Usage examples (MultiSolver-first)¶
Same model architecture, multiple states¶
from neuralqx.experimental.solver import MultiSolver
import flax.linen as nn
import jax.numpy as jnp
class MyAnsatz(nn.Module):
@nn.compact
def __call__(self, sigma):
x = sigma.astype(jnp.float32)
x = nn.Dense(64)(x); x = nn.tanh(x)
x = nn.Dense(64)(x); x = nn.tanh(x)
out = nn.Dense(2)(x)
return out[..., 0] + 1j * out[..., 1]
lqx = ... # model interface providing lqx.constraint, graph, hilbert, ...
solver = MultiSolver(lqx, output_path="runs/demo", seed=0)
solver.set_sampler(...)
solver.set_optimizer(...)
# provide 3 networks (same class, separate instances)
solver.set_network([MyAnsatz(), MyAnsatz(), MyAnsatz()], lambda_ortho=1.0)
solver.run(500)
# measure constraint per state
stats = solver.expect(lqx.constraint) # list[Stats]
print(stats[0], stats[1], stats[2])
Diffeomorphism-invariant multi-state run¶
symmetries = ... # list of graph automorphisms / permutations
solver.set_network(
[MyAnsatz(), MyAnsatz()],
diff_invariant=True,
symmetries=symmetries,
lambda_ortho=0.5,
)
solver.run(500)
The solver wraps each network with the same projector using wrap_model(...).
The orthogonality penalty then separates the resulting projected states.
Measuring only one state (state_idx)¶
st0 = solver.expect(lqx.constraint, state_idx=0)
st1 = solver.expect(lqx.constraint, state_idx=1)
print("state0", st0.mean, "state1", st1.mean)
Overlap diagnostics¶
# MultiMCState is stored at solver.variational_state
mstate = solver.variational_state
F = mstate.fidelity_matrix(resample=True)

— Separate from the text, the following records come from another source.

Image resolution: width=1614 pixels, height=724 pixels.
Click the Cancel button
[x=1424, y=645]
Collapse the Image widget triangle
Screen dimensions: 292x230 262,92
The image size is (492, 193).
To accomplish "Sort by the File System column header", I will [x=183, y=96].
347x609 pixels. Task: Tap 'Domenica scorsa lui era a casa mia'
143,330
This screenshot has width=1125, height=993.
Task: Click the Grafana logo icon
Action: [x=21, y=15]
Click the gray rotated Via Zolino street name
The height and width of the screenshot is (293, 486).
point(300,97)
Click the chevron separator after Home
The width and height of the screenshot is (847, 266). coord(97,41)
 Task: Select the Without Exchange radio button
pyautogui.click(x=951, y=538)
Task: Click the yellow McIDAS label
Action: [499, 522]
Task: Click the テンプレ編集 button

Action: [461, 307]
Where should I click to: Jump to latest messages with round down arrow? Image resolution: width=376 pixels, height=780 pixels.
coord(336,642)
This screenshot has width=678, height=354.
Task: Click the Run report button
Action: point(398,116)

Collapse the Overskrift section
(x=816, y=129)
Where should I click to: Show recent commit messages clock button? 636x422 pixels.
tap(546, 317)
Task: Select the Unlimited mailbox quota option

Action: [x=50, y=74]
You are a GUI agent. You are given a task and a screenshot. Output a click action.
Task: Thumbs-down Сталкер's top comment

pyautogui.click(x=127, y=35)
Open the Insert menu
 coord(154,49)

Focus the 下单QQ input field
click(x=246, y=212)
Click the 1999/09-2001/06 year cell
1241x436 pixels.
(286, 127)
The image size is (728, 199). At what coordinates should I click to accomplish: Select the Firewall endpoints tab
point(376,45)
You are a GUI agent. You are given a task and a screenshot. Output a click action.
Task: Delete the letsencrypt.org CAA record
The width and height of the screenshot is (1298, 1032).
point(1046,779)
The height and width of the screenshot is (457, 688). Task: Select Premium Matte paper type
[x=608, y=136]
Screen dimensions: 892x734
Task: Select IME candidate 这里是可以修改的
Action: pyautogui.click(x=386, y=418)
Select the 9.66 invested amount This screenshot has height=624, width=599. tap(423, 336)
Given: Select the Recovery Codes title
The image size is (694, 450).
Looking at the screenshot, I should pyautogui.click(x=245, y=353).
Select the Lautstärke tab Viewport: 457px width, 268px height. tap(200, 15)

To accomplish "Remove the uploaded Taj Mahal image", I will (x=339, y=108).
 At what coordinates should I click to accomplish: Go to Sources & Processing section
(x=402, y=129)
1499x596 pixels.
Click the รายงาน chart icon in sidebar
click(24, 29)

mstate.print_overlap_matrix(kind="orthogonality", resample=False)
Practical tuning notes¶
Choosing lambda_ortho¶
If lambda_ortho is too small, different states can collapse onto the same minimum and you effectively
waste extra networks. If it is too large, the penalty can dominate and slow down minimisation of the target
constraint.
A robust workflow:
start with a modest value (order 0.1–1),
monitor the orthogonality matrix \(1-F_{ij}\),
increase if off-diagonal entries remain small (high overlap),
decrease if energies stop improving or become excessively noisy.
Sampler consistency across states¶
The orthogonality estimator uses the sample batches cached inside each MCState. If one state mixes poorly or
uses very different sampling settings, the fidelity penalty will become noisy and can destabilise training.
In practice, keep sampler settings aligned across states unless you have a principled reason to diverge.
machine_pow and “true” fidelity¶
The fidelity estimator matches the standard quantum fidelity when each sampler targets \(p(\sigma)\propto|\psi(\sigma)|^2\) (machine_pow = 2). If you deviate from that, the overlap functional changes accordingly. For orthogonality enforcement in the usual quantum sense, keep machine_pow = 2 for all states.